___ MATERIALS PROVIDED ___
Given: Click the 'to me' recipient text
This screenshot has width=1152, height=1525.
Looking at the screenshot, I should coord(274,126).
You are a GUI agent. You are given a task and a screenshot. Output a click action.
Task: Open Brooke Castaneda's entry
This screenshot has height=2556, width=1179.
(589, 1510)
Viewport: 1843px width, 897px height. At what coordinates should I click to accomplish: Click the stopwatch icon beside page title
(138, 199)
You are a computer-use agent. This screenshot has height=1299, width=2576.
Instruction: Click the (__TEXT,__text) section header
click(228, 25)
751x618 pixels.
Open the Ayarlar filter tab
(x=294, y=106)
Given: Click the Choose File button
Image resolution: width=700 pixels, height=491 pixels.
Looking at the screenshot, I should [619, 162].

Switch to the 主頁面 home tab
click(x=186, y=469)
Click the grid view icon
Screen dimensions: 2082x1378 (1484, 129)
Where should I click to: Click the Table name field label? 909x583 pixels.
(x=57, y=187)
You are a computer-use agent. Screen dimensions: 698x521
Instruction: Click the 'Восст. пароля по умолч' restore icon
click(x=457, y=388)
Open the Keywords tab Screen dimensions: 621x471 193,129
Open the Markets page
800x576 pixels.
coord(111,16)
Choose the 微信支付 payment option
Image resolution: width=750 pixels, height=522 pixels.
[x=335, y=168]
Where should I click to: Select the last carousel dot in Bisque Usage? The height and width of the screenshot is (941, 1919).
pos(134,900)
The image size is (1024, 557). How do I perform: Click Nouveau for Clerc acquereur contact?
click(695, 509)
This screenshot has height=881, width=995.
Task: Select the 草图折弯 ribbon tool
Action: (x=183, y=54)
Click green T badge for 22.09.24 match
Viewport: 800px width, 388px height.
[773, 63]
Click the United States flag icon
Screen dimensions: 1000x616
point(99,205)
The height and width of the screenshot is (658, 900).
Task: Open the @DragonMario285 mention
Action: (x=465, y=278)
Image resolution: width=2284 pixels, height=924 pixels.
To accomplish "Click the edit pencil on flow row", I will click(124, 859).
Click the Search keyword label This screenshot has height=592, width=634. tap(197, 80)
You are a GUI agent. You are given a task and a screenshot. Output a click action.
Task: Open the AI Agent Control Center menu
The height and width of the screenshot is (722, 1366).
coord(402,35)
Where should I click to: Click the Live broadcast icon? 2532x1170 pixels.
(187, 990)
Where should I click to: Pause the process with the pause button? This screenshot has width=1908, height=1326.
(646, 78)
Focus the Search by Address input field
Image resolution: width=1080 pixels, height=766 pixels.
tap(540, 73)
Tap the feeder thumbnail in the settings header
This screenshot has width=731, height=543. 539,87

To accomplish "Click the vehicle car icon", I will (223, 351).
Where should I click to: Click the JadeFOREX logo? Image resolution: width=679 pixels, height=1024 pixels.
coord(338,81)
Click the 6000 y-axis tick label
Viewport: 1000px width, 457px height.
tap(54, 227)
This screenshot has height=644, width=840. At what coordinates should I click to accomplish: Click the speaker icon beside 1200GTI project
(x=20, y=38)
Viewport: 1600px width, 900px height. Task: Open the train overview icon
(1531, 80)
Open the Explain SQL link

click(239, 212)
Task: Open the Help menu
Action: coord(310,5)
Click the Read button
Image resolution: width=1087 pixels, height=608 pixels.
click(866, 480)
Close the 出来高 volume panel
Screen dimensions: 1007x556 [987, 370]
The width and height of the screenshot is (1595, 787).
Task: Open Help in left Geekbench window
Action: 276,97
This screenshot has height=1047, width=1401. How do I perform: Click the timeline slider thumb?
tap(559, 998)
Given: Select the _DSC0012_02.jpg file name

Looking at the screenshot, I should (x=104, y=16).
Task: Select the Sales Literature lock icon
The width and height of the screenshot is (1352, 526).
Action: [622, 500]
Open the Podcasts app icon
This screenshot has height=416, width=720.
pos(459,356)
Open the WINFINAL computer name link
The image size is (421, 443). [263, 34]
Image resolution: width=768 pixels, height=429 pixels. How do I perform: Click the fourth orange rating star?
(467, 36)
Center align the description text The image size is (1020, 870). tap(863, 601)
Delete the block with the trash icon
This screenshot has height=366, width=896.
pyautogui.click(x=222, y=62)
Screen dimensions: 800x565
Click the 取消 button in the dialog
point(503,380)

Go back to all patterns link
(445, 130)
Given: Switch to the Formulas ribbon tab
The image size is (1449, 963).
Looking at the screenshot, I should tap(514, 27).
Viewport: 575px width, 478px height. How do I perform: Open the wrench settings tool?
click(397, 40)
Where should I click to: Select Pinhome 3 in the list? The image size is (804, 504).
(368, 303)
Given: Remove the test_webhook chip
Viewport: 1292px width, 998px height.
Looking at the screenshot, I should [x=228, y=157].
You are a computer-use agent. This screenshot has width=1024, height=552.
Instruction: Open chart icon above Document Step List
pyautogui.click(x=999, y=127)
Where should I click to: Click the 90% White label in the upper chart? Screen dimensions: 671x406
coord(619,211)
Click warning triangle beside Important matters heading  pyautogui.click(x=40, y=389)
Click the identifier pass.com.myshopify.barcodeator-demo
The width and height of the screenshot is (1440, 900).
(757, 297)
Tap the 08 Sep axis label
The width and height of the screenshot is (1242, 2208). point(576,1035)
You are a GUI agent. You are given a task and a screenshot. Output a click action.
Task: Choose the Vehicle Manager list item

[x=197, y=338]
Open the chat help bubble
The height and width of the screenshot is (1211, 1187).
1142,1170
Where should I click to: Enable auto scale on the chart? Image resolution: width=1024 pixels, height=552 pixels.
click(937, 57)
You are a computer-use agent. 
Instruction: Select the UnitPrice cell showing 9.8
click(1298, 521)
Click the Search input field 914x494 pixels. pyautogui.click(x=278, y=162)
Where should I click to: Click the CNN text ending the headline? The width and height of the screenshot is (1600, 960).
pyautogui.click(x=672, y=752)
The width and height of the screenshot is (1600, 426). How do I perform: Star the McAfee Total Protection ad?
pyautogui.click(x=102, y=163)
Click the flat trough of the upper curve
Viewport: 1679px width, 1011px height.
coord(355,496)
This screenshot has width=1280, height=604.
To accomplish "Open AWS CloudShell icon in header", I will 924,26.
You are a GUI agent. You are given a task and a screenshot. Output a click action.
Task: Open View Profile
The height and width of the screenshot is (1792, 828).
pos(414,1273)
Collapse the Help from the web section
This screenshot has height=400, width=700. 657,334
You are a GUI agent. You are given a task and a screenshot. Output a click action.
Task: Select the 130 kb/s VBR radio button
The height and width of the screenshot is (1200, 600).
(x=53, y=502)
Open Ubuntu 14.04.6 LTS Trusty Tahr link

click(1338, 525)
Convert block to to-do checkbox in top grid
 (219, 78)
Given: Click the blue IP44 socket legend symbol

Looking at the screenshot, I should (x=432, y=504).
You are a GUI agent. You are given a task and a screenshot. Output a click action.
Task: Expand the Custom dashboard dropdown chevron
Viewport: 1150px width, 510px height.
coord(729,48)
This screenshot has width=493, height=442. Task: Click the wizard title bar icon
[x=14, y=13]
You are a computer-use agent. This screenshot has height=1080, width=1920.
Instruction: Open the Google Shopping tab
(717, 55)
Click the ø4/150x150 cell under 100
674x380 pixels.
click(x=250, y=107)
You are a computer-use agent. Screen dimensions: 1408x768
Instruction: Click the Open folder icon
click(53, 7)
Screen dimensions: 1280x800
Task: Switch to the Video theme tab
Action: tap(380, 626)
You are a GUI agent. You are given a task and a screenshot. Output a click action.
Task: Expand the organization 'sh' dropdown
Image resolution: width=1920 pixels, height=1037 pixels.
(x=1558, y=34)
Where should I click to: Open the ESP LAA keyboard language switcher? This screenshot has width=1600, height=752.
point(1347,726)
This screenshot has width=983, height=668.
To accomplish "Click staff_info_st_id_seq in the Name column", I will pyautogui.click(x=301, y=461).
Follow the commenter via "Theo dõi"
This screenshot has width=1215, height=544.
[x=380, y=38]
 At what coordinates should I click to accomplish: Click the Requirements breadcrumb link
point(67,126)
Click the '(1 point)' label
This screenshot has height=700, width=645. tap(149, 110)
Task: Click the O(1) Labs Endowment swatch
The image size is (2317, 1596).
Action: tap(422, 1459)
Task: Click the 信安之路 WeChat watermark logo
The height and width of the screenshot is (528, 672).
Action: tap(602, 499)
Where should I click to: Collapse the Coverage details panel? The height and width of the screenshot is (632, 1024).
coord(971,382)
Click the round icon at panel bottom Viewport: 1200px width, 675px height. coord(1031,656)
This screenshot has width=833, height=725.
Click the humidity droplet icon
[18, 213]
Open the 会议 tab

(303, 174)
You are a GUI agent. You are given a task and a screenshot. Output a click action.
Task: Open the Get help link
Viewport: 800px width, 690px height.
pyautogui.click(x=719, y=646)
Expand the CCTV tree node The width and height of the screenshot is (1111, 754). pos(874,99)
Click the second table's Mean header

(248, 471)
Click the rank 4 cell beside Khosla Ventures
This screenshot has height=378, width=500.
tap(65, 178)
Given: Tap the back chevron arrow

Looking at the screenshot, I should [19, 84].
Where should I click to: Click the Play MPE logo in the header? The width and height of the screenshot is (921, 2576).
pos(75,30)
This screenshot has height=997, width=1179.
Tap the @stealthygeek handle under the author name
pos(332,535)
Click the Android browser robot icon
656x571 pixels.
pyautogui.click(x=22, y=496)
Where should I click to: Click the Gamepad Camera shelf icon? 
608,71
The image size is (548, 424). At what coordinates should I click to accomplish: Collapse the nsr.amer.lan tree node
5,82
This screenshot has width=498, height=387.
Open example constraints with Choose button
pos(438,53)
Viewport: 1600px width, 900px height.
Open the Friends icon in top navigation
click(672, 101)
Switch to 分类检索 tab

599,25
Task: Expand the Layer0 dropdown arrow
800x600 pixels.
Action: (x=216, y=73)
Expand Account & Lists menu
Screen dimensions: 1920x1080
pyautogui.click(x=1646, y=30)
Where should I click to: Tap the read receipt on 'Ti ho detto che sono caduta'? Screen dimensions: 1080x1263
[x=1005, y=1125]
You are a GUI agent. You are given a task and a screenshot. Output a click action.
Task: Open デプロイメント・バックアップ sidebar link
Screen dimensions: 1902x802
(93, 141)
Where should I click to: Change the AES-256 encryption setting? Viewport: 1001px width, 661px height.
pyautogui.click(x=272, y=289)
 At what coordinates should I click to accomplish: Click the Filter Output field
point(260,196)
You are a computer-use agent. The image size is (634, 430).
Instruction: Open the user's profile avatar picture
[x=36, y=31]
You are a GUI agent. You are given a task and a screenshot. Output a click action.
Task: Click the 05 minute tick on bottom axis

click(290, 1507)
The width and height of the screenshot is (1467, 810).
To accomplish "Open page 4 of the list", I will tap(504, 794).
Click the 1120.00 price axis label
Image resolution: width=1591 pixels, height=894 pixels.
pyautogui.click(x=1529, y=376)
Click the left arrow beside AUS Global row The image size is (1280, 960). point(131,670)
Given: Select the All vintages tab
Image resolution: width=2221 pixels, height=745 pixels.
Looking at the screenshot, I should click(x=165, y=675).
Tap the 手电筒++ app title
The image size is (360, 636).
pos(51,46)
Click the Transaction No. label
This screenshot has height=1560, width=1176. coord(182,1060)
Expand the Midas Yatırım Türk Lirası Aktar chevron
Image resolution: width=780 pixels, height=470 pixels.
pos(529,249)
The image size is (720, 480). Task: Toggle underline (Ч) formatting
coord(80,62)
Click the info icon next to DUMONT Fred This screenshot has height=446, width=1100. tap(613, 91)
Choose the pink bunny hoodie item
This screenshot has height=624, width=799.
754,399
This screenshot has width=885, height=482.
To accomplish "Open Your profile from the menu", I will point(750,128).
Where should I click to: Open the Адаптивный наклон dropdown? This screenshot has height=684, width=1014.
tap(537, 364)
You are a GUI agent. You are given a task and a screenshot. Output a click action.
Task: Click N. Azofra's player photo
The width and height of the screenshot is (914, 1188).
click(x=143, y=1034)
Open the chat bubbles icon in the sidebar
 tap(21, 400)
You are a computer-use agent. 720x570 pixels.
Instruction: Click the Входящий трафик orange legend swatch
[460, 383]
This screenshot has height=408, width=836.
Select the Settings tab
___
WORK INSTRUCTION –
Filter the entries above and copy only the lines that hold "Center".

ANSWER BOX –
Task: Open the AI Agent Control Center menu
Center align the description text The image size is (1020, 870). tap(863, 601)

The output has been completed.